Он был почти уверен, что, как обычно, закрыл за собой дверь кабинета и положил ключ в карман, но вдруг забеспокоился, не ошибся ли он, и вновь встал, чтобы убедиться: дверь надежно закрыта, — хотя уже несколько раз за утро делал это.

— В такие дни осторожность не может быть чрезмерной, — пробормотал он себе под нос, как всегда делал, запирая свой кабинет, будто эти слова обеспечивали дополнительную защиту, помимо регулярных проверок двери.

В доме стояла полная тишина, если не считать жужжания умирающей мухи у закрытого окна. Его жена Беатрис ушла по своим многочисленным делам. Чем она занималась во время этих прогулок, недоумевал он, куда ходила? Времена, когда они нанимали слуг на полный день, остались в далеком прошлом. Беатрис должна быть довольна, что у них делают уборку раз в неделю, и, хотя она не прекращала ворчать, Симингтон опасался, что даже эти расходы для него чрезмерны.

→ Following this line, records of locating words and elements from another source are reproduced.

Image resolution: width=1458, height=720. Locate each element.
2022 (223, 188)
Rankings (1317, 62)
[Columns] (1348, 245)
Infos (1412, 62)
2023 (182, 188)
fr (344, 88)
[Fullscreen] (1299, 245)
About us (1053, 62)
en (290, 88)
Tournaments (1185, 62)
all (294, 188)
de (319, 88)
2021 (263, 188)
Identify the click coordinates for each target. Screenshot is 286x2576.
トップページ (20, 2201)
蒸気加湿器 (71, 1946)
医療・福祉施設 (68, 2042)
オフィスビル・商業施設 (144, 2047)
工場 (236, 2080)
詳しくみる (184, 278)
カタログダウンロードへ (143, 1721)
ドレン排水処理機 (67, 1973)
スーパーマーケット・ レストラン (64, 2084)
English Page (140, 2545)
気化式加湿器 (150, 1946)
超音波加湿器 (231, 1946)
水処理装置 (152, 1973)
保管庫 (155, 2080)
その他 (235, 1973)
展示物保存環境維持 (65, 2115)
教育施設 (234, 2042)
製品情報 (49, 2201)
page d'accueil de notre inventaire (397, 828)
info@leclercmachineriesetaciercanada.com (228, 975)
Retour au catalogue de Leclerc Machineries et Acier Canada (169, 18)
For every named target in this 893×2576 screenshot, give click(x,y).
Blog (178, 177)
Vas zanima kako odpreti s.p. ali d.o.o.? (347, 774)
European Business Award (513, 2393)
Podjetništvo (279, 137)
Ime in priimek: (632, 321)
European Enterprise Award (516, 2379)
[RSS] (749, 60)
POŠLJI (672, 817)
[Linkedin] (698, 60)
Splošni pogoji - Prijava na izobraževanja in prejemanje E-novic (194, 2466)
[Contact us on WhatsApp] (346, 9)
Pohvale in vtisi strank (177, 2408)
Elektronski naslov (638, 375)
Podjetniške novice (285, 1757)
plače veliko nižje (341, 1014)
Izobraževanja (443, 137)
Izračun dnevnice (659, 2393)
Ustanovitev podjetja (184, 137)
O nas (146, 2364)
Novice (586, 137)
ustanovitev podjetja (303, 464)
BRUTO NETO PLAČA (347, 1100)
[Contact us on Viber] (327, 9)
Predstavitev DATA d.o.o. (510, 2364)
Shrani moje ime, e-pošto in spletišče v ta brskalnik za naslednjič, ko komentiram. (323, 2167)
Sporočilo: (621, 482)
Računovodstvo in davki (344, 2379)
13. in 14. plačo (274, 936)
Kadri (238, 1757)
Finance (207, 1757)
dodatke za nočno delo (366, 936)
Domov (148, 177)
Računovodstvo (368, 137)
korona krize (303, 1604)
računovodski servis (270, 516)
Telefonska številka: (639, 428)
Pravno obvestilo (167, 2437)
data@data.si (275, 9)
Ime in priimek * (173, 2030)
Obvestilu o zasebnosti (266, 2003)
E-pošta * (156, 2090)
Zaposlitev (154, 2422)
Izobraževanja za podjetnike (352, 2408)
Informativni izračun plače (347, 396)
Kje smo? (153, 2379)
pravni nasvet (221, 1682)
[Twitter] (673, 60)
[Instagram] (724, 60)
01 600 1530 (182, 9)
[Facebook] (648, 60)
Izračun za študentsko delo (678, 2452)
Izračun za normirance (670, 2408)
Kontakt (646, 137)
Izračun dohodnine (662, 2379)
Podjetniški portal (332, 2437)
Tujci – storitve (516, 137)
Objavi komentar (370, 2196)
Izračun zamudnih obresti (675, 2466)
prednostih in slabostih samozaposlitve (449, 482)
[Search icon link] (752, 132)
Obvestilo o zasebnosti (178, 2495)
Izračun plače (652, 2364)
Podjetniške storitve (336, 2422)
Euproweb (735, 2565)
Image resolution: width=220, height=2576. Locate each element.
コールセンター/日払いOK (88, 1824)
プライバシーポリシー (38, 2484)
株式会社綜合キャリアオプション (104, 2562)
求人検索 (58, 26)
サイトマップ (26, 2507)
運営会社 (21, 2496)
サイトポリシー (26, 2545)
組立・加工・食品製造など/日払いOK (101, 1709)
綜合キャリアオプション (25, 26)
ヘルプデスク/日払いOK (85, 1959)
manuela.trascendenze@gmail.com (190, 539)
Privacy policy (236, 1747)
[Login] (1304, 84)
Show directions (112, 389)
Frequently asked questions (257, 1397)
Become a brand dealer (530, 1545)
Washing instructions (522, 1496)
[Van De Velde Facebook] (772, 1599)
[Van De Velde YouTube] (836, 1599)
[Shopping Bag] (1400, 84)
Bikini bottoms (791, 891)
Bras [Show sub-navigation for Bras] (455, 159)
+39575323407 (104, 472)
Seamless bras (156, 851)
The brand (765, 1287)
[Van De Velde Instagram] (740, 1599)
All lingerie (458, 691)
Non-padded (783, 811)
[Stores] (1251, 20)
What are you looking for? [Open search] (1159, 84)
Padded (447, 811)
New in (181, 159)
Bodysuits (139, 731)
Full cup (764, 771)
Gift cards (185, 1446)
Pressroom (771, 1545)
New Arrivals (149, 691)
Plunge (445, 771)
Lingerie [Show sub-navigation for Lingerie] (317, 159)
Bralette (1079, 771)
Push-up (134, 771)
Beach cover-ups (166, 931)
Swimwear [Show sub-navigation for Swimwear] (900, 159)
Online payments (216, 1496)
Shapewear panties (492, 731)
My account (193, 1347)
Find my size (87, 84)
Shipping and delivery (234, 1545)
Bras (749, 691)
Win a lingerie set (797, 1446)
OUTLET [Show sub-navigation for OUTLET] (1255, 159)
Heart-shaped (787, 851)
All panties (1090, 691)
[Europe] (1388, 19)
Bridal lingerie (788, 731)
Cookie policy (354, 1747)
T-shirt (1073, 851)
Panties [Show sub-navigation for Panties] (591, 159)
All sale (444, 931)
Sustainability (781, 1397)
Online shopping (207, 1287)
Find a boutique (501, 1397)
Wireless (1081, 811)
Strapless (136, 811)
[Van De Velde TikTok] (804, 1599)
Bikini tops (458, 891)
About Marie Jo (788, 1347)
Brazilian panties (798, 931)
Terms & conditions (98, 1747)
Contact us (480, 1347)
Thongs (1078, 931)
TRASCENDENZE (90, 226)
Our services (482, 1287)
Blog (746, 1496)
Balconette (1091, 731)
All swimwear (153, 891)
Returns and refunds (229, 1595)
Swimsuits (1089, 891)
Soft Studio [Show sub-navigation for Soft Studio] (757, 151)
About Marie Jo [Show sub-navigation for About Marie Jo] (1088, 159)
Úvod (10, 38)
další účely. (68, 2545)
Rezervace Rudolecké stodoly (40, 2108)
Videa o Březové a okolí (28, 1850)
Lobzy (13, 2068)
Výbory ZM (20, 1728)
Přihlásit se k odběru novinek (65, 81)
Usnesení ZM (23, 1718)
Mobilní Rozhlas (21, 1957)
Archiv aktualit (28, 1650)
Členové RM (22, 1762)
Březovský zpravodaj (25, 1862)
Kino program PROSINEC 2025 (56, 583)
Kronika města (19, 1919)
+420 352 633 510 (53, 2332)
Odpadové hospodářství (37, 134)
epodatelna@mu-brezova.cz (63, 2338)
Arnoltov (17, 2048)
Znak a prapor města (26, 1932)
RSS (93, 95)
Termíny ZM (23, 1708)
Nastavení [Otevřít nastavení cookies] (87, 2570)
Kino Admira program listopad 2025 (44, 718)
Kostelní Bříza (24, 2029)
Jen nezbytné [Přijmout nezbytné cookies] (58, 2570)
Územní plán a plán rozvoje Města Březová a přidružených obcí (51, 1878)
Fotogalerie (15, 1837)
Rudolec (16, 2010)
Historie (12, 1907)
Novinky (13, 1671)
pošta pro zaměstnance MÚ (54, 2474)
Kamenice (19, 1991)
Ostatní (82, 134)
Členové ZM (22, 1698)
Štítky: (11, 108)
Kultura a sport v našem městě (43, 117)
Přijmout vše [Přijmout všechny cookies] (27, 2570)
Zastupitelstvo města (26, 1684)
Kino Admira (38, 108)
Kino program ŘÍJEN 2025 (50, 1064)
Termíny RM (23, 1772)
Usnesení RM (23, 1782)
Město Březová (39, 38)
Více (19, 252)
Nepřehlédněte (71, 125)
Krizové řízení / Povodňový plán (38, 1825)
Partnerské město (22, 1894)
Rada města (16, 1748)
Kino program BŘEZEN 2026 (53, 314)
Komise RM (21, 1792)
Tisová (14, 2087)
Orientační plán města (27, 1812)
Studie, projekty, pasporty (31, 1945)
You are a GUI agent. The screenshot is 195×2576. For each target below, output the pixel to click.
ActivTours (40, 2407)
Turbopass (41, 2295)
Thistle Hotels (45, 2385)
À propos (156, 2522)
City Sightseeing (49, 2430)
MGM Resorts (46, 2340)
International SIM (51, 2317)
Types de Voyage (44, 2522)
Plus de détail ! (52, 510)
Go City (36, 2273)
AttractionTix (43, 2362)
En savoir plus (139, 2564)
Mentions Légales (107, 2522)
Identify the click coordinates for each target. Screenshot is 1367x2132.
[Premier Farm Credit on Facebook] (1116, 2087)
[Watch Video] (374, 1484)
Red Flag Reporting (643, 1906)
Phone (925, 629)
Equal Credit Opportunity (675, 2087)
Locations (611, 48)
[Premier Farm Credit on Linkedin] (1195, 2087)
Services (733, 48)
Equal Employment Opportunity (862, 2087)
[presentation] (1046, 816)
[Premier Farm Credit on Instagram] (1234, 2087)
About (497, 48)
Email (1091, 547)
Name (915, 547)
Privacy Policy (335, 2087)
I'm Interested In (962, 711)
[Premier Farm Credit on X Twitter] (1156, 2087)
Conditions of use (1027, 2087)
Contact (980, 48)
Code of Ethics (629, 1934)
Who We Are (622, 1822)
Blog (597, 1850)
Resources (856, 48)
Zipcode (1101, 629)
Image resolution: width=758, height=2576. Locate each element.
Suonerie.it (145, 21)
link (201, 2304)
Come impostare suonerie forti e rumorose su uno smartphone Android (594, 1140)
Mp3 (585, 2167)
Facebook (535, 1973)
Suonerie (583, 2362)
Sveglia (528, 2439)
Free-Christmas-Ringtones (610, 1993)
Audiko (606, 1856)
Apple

Он проделал обратный путь сквозь горы книг, крепостными валами высившихся вокруг письменного стола — большого бюро из красного дерева, занимавшего доминирующее положение в кабинете, — и перечитал пришедшее нынешним утром письмо, на которое он пытался написать ответ. Оно лежало среди обычных счетов и рекламы. Более неожиданного письма трудно было себе представить — от известной романистки Дафны Дюморье. Симингтон никогда не читал ее книг, хотя смутно помнил, что смотрел одну из ее пьес в Лидсе после войны. Беатрис убедила его, что они должны сходить в театр, — она была поклонницей Дюморье. А как звали главную героиню? Симингтон с силой прижал большие пальцы к вискам, словно мог выдавить ответ из своей головы, а потом торжествующе улыбнулся: Гертруда Лоуренс, вот как ее звали, а пьеса называлась «Сентябрьский прилив». Он не мог вспомнить ни подробностей сюжета, ни других произведений Дюморье, кроме одного, знаменитого, по которому был снят фильм, — «Ребекка», хотя у Беатрис был где-то в доме стеллаж с книгами, незначительными, как он полагал, любовными романчиками, гораздо более подходящими для чтения его жене, чем ему самому. Но, несмотря на это, письмо польстило его самолюбию: Дюморье была знаменита и занимала весьма высокое положение в обществе, в чем Симингтон убедился, найдя несколько упоминаний о ней и ее семье в своем замусоленном экземпляре справочника «Кто есть кто». Он испытал некоторое удовольствие, обнаружив, что Дафна — дочь сэра Джеральда Дюморье[6], который играл Капитана Крюка и мистера Дарлинга в первой постановке «Питера Пэна» Дж. М. Барри[7], и внучка Джорджа Дюморье, автора «Трильби»[8] — романа, который очень нравился Симингтону много лет назад, в пору его юности. Все эти факты почему-то соединились в его сознании в необычайно притягательный образ крылатого существа, некой красивой бабочки, вроде тех, что он коллекционировал в детстве — ловил сачком и усыплял эфиром, прежде чем приколоть в одном из многочисленных деревянных ящиков, которые он все еще хранил на чердаке пыльным штабелем.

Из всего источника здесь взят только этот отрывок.